* Your instructions *
Every line in the listing is to be echoed verbatim.

* Working data *
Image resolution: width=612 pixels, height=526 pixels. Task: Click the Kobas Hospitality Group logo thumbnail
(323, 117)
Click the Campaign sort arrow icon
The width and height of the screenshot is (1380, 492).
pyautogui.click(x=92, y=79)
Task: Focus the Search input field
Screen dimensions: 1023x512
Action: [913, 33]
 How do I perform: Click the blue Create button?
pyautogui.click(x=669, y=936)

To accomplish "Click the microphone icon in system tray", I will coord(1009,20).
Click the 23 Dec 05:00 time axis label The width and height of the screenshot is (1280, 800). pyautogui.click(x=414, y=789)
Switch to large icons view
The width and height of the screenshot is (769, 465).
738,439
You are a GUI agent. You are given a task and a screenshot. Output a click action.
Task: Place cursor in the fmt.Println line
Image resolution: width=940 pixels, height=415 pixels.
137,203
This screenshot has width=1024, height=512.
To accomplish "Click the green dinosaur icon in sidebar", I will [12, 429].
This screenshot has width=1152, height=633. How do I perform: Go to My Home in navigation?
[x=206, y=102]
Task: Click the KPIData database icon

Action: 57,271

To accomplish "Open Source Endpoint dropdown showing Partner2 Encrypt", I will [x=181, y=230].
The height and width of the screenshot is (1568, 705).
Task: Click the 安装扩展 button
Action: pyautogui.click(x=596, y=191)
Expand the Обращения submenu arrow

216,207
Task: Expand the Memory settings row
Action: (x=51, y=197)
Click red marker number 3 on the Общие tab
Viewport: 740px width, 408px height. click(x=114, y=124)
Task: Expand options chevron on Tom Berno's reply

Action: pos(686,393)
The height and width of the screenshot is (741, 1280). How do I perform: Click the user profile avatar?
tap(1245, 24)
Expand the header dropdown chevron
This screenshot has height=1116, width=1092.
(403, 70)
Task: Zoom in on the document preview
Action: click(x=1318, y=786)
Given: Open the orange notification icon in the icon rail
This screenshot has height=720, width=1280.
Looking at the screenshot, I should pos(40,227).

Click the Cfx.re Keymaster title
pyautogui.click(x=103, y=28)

* Task answer *
Image resolution: width=612 pixels, height=526 pixels. Task: Click the Kobas Hospitality Group logo thumbnail
(323, 117)
Click the Campaign sort arrow icon
The width and height of the screenshot is (1380, 492).
pyautogui.click(x=92, y=79)
Task: Focus the Search input field
Screen dimensions: 1023x512
Action: [913, 33]
 How do I perform: Click the blue Create button?
pyautogui.click(x=669, y=936)

To accomplish "Click the microphone icon in system tray", I will coord(1009,20).
Click the 23 Dec 05:00 time axis label The width and height of the screenshot is (1280, 800). pyautogui.click(x=414, y=789)
Switch to large icons view
The width and height of the screenshot is (769, 465).
738,439
You are a GUI agent. You are given a task and a screenshot. Output a click action.
Task: Place cursor in the fmt.Println line
Image resolution: width=940 pixels, height=415 pixels.
137,203
This screenshot has width=1024, height=512.
To accomplish "Click the green dinosaur icon in sidebar", I will [12, 429].
This screenshot has width=1152, height=633. How do I perform: Go to My Home in navigation?
[x=206, y=102]
Task: Click the KPIData database icon

Action: 57,271

To accomplish "Open Source Endpoint dropdown showing Partner2 Encrypt", I will [x=181, y=230].
The height and width of the screenshot is (1568, 705).
Task: Click the 安装扩展 button
Action: pyautogui.click(x=596, y=191)
Expand the Обращения submenu arrow

216,207
Task: Expand the Memory settings row
Action: (x=51, y=197)
Click red marker number 3 on the Общие tab
Viewport: 740px width, 408px height. click(x=114, y=124)
Task: Expand options chevron on Tom Berno's reply

Action: pos(686,393)
The height and width of the screenshot is (741, 1280). How do I perform: Click the user profile avatar?
tap(1245, 24)
Expand the header dropdown chevron
This screenshot has height=1116, width=1092.
(403, 70)
Task: Zoom in on the document preview
Action: click(x=1318, y=786)
Given: Open the orange notification icon in the icon rail
This screenshot has height=720, width=1280.
Looking at the screenshot, I should pos(40,227).

Click the Cfx.re Keymaster title
pyautogui.click(x=103, y=28)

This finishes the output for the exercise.